Botswana’s poverty levels, which depicts the number of people living on $1.9 or less per day, currently stands at 12.7%.

In a Macro Poverty outlook report released recently, the World Bank projects poverty levels to decline by 0.7 percentage point annually to reach 10.6% of the population by 2019.

“Fiscal spending will continue to advance at today’s more-rapid pace, with priority for areas identified in the recently announced National Development Plan 11 (NDP11) which are tackling poverty, inclusive growth and job creation.

“Over the medium term, the country is expected to reduce poverty by 0.7 percentage point annually, to 10.6% by 2019. Achieving further poverty reduction will be challenging with the pace of progress constrained by limited private sector job creation, particularly in urban areas, and reliance on low productivity agricultural jobs in rural areas, combined with reduced credit growth and high levels of household indebtedness,” reads the report.

Government has been the dominant player in the local economy leaving the private sector heavily dependent on government spending and little capacity to create new jobs.

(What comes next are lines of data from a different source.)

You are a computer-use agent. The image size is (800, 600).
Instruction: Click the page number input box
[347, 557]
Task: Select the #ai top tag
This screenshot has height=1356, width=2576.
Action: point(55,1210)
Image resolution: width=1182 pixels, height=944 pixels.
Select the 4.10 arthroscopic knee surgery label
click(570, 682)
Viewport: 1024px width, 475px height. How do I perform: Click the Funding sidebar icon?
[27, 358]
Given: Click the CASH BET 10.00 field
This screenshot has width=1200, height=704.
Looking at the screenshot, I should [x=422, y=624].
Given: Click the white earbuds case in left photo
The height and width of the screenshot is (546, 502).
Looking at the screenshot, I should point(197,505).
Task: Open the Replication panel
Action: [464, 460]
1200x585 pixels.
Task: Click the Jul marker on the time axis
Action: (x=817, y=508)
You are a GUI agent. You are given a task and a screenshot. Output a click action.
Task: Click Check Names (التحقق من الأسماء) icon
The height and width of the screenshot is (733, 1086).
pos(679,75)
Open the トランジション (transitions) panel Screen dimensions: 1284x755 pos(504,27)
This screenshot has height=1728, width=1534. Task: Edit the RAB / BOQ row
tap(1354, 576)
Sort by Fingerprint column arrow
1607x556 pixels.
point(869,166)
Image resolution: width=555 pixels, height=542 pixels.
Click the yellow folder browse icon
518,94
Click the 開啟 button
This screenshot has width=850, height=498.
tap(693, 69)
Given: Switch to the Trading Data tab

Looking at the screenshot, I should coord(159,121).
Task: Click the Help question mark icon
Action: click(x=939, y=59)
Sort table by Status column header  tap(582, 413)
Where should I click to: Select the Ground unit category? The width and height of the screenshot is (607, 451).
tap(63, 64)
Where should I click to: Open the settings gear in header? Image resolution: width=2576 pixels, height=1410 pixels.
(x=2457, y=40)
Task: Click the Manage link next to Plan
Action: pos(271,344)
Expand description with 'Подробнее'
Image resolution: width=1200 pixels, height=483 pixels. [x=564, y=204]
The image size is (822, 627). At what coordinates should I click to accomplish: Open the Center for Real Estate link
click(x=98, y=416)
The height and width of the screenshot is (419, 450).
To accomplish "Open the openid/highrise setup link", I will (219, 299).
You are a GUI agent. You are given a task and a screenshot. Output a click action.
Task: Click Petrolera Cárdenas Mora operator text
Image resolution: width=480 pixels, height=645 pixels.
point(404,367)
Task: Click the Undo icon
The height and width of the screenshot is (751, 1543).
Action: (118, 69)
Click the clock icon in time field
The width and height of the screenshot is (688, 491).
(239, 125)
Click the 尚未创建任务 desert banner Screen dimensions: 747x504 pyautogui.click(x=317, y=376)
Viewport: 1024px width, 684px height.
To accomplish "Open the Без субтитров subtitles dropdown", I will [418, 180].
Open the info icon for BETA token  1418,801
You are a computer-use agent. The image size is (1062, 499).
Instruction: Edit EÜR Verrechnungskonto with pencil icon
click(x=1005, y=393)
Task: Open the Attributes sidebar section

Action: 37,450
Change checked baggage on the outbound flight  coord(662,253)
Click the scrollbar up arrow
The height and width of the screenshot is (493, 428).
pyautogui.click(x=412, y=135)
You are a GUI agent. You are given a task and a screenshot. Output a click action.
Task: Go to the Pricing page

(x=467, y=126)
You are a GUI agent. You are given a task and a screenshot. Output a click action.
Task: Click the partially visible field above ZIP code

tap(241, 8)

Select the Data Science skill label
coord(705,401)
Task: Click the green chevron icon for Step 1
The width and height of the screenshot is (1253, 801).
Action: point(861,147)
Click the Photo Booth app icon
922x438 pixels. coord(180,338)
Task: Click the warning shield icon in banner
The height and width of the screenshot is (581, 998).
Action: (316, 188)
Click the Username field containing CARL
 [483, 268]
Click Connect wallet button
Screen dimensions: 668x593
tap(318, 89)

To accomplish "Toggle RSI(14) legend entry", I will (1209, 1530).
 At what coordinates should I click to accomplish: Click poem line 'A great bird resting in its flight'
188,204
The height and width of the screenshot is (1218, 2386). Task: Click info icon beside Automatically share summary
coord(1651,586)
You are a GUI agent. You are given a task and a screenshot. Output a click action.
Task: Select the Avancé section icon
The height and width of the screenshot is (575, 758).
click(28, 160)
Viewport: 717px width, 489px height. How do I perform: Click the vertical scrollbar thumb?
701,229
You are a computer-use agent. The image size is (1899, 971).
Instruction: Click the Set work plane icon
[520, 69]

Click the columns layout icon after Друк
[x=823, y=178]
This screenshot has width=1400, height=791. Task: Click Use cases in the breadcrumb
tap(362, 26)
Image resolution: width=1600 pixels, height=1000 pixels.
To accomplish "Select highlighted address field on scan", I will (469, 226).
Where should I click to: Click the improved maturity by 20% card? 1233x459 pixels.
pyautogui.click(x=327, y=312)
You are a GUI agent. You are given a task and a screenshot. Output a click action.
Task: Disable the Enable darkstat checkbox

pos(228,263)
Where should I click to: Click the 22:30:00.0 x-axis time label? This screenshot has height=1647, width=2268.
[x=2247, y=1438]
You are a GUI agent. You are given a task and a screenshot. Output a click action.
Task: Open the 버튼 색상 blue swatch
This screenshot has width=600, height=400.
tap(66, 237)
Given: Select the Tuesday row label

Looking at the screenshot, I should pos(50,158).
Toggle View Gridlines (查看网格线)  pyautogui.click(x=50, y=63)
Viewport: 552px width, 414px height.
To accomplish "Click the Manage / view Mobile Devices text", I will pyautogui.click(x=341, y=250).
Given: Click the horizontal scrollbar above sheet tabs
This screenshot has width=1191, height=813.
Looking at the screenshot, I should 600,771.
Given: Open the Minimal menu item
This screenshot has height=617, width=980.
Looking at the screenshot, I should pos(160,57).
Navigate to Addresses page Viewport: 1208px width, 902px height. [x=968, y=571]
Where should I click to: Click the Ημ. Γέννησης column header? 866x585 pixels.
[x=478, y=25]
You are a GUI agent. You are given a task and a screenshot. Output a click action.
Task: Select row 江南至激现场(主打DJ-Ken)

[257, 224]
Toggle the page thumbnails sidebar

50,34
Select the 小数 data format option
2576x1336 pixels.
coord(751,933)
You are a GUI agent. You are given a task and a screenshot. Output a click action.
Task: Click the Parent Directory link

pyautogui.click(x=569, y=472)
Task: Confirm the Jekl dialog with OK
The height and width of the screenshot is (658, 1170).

Economic activity is expected to reach 4.5% in 2017, up to 4.8 by 2019 driven by the mining activity, construction, services sector and intensified public investments.

In the next few years, the World Bank sees mining activity returning to close to its pre-crisis level in line with the expectations for a gradual recovery of the global demand for diamonds and the possible restructuring and startup of parts of the BCL copper and nickel mines.

Due to a sustained performance of the economy, Botswana poverty levels have been declining gradually although they are still high for a country of an Upper Middle Income Status.

Between 2002/03 and 2009/10, the share of the population living on less than $1.90 a day at the 2011 exchange rate, declined steadily from 29.8% to 18.2%.

According to the World Bank, this reflects a combination of equitable growth; demographic changes such as decreasing fertility rates and dependency ratios, increased credit and expansion of social assistance schemes.

On the other hand, progress in rural poverty reduction has been rapid, as it was almost halved from 45.2% in 2002/03 to 23.7% in 2009/10.

However, the World Bank says inequality in Botswana remains high with a Gini coefficient of 60.5 in 2009/10, down slightly from 64.7 in 2002/03.

Despite significant economic growth in the past decades, the World Bank says striking disparities remain among socioeconomic groups in income, wealth and living standards.

From independence in 1966 to the late 1990s, Botswana was one of the world’s fastest-growing economies, comparable only to China, with average annual gross domestic product growth above 10%.

But analysts say the phenomenal economic growth has not comparably translated into improved social-economic welfare with high levels of poverty, inequality and unemployment prevalent. According to the report, Botswana’s regional pattern of inequality generally follows the regional poverty distribution, with the highest inequality in the north and the southwest region and lower inequality in the central and southern regions.